Builder#

Model builder#

class gordo.builder.build_model.ModelBuilder(machine: Machine, back_compatibles: dict[tuple[Optional[str], str], tuple[Optional[str], str]] | None = None, default_data_provider: str | None = None)[source]#

Bases: object

Build a model for a given gordo.machine.Machine

Parameters:: machine –

Example

>>> from gordo_core.sensor_tag import SensorTag
>>> from gordo.machine import Machine
>>> machine = Machine.from_config(dict(
...     name="special-model-name",
...     model={"sklearn.decomposition.PCA": {"svd_solver": "auto"}},
...     dataset={
...         "type": "RandomDataset",
...         "train_start_date": "2017-12-25 06:00:00Z",
...         "train_end_date": "2017-12-30 06:00:00Z",
...         "tag_list": [SensorTag("Tag 1"), SensorTag("Tag 2")],
...         "target_tag_list": [SensorTag("Tag 3"), SensorTag("Tag 4")]
...     },
...     project_name='test-proj',
... ))
>>> builder = ModelBuilder(machine=machine)
>>> model, machine = builder.build()

build(output_dir: PathLike | str | None = None, model_register_dir: PathLike | str | None = None, replace_cache=False) → Tuple[BaseEstimator, Machine][source]#

Always return a model and its metadata.

If output_dir is supplied, it will save the model there. model_register_dir points to the model cache directory which it will attempt to read the model from. Supplying both will then have the effect of both; reading from the cache and saving that cached model to the new output directory.

Parameters:

output_dir – A path to where the model will be deposited.
model_register_dir – A path to a register, see :func:gordo.util.disk_registry. If this is None then always build the model, otherwise try to resolve the model from the registry.
replace_cache – Forces a rebuild of the model, and replaces the entry in the cache with the new model.

Return type:

Built model and an updated Machine

static build_metrics_dict(metrics_list: list, y: DataFrame, scaler: TransformerMixin | str | None = None) → dict[source]#

Given a list of metrics that accept a true_y and pred_y as inputs this returns a dictionary with keys in the form ‘{score}-{tag_name}’ for each given target tag and ‘{score}’ for the average score across all target tags and folds, and values being the callable make_scorer(metric_wrapper(score)). Note: score in {score}-{tag_name} is a sklearn’s score function name with ‘_’ replaced by ‘-’ and tag_name corresponds to given target tag name with ‘ ‘ replaced by ‘-‘.

Parameters:

metrics_list – List of sklearn score functions
y – Target data
scaler – Scaler which will be fitted on y, and used to transform the data before scoring. Useful when the metrics are sensitive to the amplitude of the data, and you have multiple targets.

Return type:

dict

static build_split_dict(X: DataFrame, split_obj: Type[BaseCrossValidator]) → dict[source]#

Get dictionary of cross-validation training dataset split metadata

Parameters:

X – The training dataset that will be split during cross-validation.
split_obj – The cross-validation object that returns train, test indices for splitting.

Return type:

Dictionary of cross-validation train/test split metadata

property cache_key: str#

property cached_model_path: PathLike | str | None#

calculate_cache_key(machine: Machine) → str[source]#

Calculates a hash-key from the model and data-config.
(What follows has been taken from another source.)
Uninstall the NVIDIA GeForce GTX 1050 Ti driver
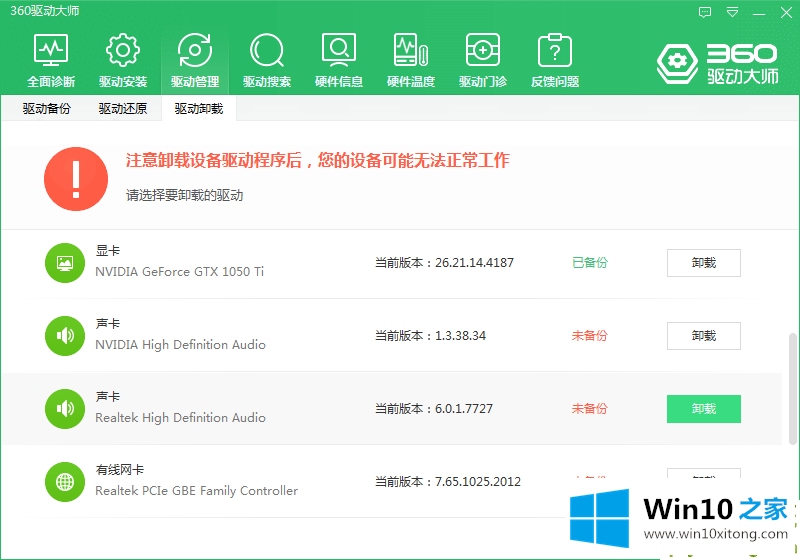The image size is (800, 560). coord(703,263)
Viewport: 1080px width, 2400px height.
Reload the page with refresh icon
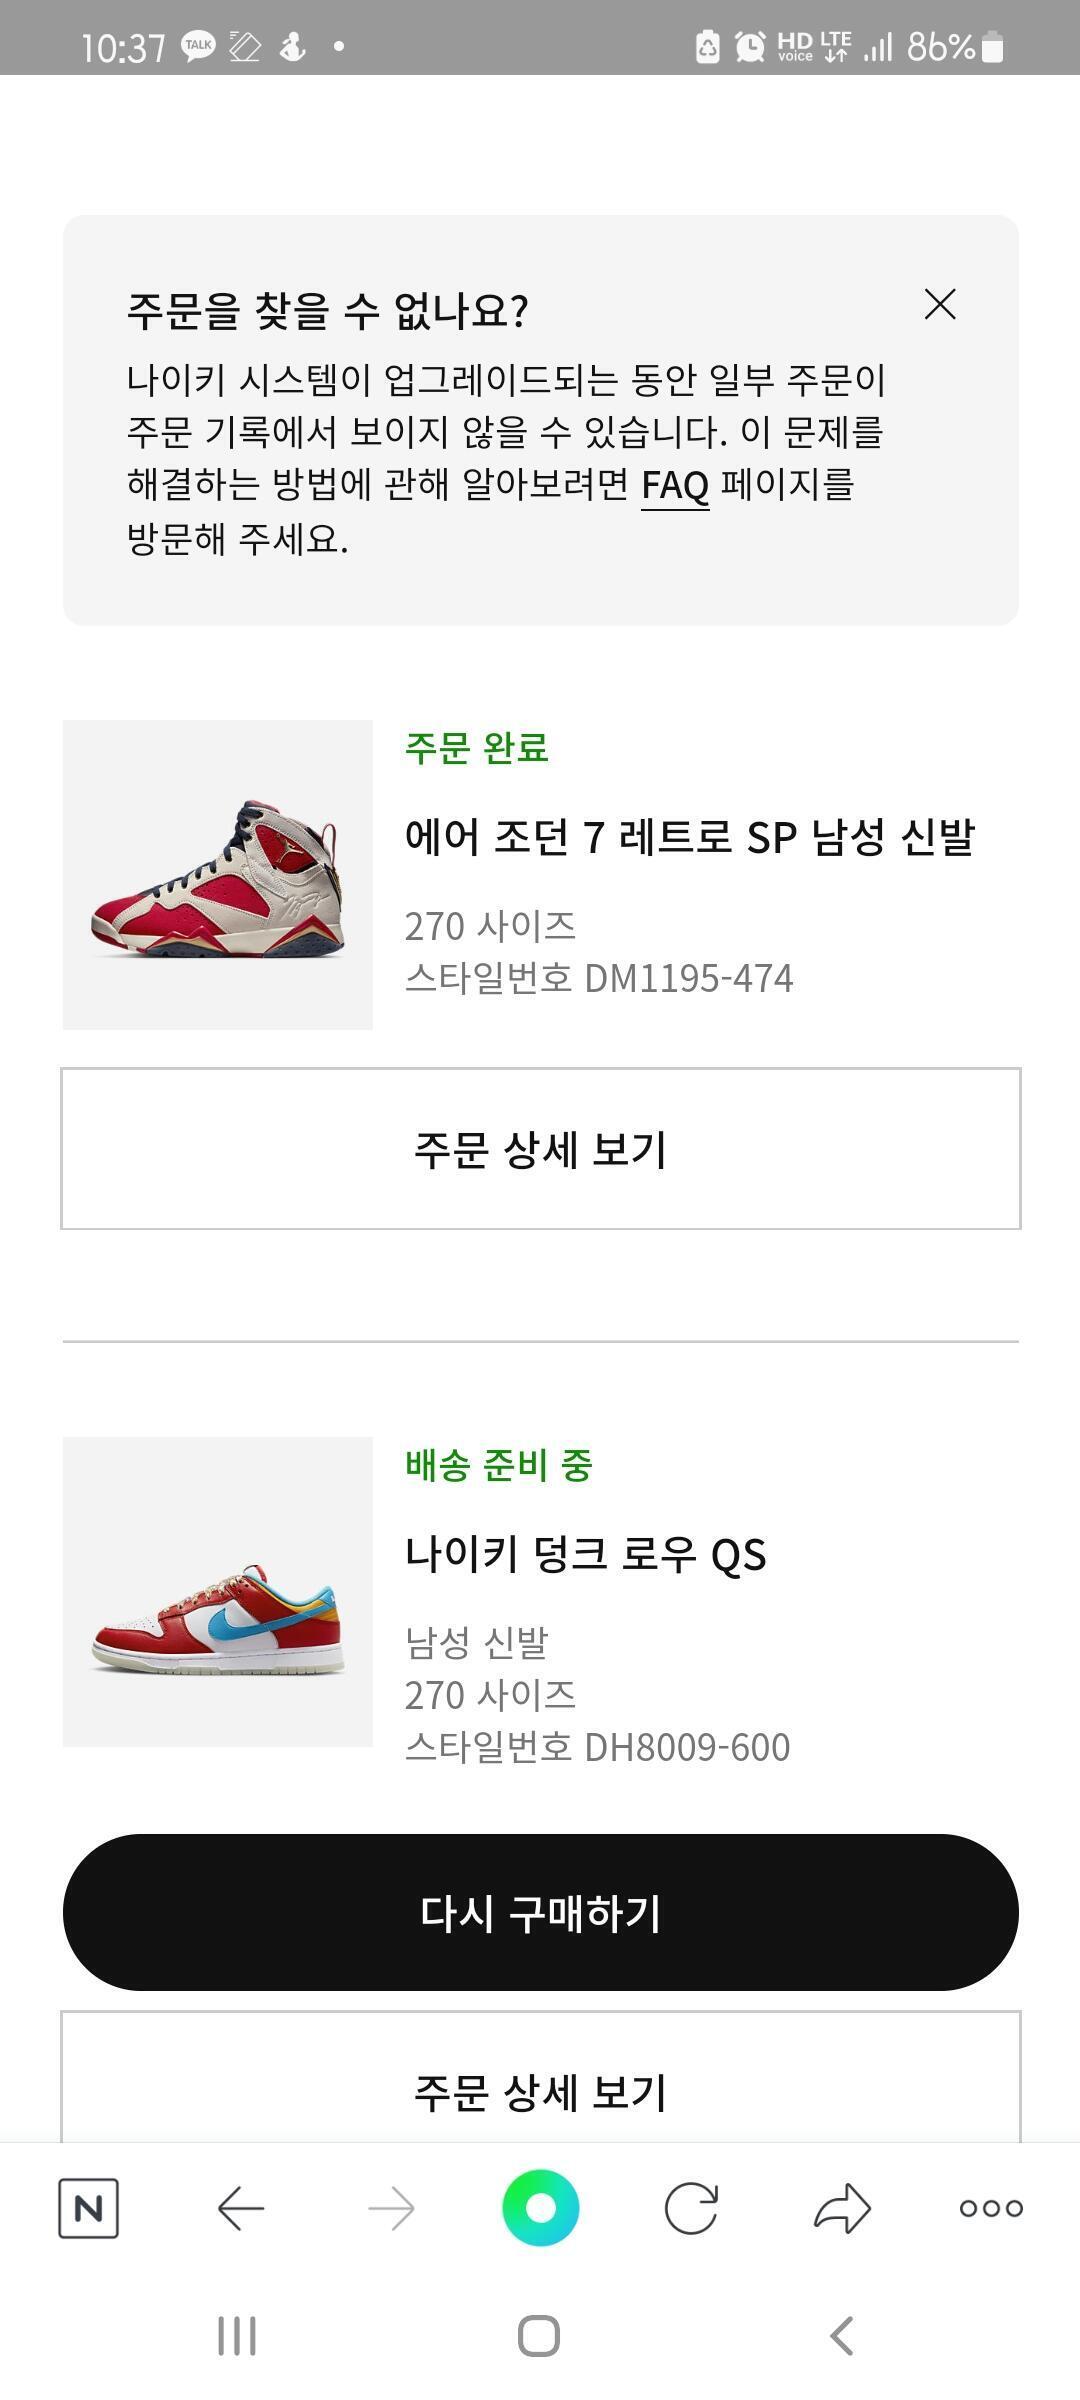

Return type:: A 512 byte hex value as a string based on the content of the parameters.

Examples

>>> from gordo.machine import Machine
>>> from gordo_core.sensor_tag import SensorTag
>>> machine = Machine.from_config(dict(
...     name="special-model-name",
...     model={"sklearn.decomposition.PCA": {"svd_solver": "auto"}},
...     dataset={
...         "type": "RandomDataset",
...         "train_start_date": "2017-12-25 06:00:00Z",
...         "train_end_date": "2017-12-30 06:00:00Z",
...         "tag_list": [SensorTag("Tag 1"), SensorTag("Tag 2")],
...         "target_tag_list": [SensorTag("Tag 3"), SensorTag("Tag 4")]
...     },
...     project_name='test-proj'
... ))
>>> builder = ModelBuilder(machine)
>>> len(builder.cache_key)
128

static check_cache(model_register_dir: PathLike | str, cache_key: str)[source]#

Checks if the model is cached, and returns its path if it exists.

Parameters:

model_register_dir – The register dir where the model lies.
cache_key – A 512 byte hex value as a string based on the content of the parameters.

Return type:

The path to the cached model, or None if it does not exist.

property gordo_version#

static metrics_from_list(metric_list: List[str] | None = None) → List[Callable][source]#

Given a list of metric function paths. ie. sklearn.metrics.r2_score or simple function names which are expected to be in the sklearn.metrics module, this will return a list of those loaded functions.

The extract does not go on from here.